Need to support annex.largefiles when importing a tree from a special remote.

Note that the legacy git annex import from a directory does honor annex.largefiles.

annex.largefiles will either need to be matched by downloadImport (changing to return Either Sha Key, or by buildImportTrees).

If it's done in downloadImport, to avoid re-download of non-large files, the content identifier will need to be recorded as using the git sha1. This needs a way to encode a git sha as a key, that's a bijective mapping (so distinct from annex sha1 keys).

Problem: In downloadImport, startdownload checks getcidkey to see if the ContentIdentifier is already known, and if so, returns the key used for it before. But, with annex.largefiles, the same content might be annexed given one filename, and not annexed with another. So, the key from getcidkey might not be the right one (or there could be more than one, an annex key and a translated git key).

That argues against making downloadImport match annex.largefiles.

But, if instead buildImportTrees matches annex.largefiles, then downloadImport has already run moveAnnex on the download, so the content is in the annex. Moving it back out of the annex is difficult (there may be other files in the repo using the same key). So, downloadImport would then need to not moveAnnex, but move it to somewhere temporary. Like the gitAnnexTmpObjectLocation, but using that would be a problem if there was a file in the repo and git-annex get was run on it at the same time. So an equivilant but separate location.

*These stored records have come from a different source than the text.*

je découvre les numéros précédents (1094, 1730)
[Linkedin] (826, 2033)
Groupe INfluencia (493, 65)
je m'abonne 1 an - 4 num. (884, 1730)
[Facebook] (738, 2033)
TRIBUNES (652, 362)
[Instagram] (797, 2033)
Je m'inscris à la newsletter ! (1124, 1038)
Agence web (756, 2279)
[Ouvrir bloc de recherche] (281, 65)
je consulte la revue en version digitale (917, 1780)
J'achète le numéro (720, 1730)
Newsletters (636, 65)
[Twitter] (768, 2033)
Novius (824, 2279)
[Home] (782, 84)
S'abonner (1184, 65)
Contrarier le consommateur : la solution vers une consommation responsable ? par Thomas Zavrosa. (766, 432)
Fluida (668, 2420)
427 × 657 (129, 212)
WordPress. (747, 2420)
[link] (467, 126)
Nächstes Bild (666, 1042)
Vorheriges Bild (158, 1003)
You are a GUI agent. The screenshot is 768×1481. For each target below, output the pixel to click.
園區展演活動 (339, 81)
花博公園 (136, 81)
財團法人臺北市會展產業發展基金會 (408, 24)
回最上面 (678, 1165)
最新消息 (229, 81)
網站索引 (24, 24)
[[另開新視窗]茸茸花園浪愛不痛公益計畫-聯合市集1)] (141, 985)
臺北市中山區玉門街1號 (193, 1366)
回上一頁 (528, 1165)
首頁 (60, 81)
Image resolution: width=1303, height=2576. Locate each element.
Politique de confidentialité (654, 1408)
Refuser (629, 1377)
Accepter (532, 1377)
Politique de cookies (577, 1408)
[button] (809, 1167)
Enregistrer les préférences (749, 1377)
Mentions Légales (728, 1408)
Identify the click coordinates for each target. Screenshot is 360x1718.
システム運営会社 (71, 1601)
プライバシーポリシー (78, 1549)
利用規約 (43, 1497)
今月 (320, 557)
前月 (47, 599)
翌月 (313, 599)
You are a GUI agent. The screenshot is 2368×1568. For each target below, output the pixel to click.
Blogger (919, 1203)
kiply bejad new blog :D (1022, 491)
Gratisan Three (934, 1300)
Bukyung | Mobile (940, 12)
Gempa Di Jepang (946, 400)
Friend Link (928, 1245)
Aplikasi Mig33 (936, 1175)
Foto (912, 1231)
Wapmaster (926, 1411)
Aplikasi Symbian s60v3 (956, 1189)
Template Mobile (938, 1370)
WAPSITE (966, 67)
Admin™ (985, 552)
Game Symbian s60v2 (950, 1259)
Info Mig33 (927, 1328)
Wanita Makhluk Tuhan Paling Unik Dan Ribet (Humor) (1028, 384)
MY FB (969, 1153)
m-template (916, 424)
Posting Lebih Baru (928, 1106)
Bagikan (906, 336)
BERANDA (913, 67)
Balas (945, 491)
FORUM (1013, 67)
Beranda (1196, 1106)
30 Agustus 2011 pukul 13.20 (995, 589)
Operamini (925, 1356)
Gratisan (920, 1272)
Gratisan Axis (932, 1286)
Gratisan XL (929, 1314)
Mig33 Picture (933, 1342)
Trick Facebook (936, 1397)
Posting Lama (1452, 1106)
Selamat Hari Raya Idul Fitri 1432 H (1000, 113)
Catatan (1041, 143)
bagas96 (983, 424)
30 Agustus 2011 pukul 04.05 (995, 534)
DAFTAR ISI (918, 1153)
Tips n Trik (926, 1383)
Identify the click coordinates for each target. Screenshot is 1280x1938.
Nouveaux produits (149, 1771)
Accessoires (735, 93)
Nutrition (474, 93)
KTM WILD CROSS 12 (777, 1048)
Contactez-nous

Further problem: downloadImport might skip a download of a CID that's already been seen. That CID might have generated a key before. The key's content may not still be present in the local repo. Then, if buildImportTrees checks annex.largefiles and wants to add it directly to git, it won't have the content available to add to git. (Conversely, the CID may have been added to git before, but annex.largefiles matches now, and so it would need to extract the content from git only to store it in the annex, which is doable but seems pointless as it's not going to save any space.)

Would it be acceptable for annex.largefiles to be ignored if the same content was already imported from a remote earlier? I think maybe so.

Then all these problems are not a concern, and back to downloadImport checking annex.largefiles being the simplest approach, since it avoids needing the separate temp file location.

From the user's perspective, the special remote contained a file, it was already imported in the past, and the file has been renamed. It makes no more sense for importing it again to change how it's stored between git and annex than it makes sense for git mv of a file to change how it's stored.

However... If two people can access the special remote, and import from it at different times, and get different trees as a result, that might break some assumptions, might also lead to merge conflicts. --Joey

Importing updates export.log, to indicate the state of the remote (the log file could have been named better). So an annex.largefiles change would result in an export/import conflict. Such a conflict can be resolved by using git-annex export, but this could be a surprising situation for users to encounter, since there is no real conflict.

Still, this doesn't feel like a reason not to implement the feature, necessarily.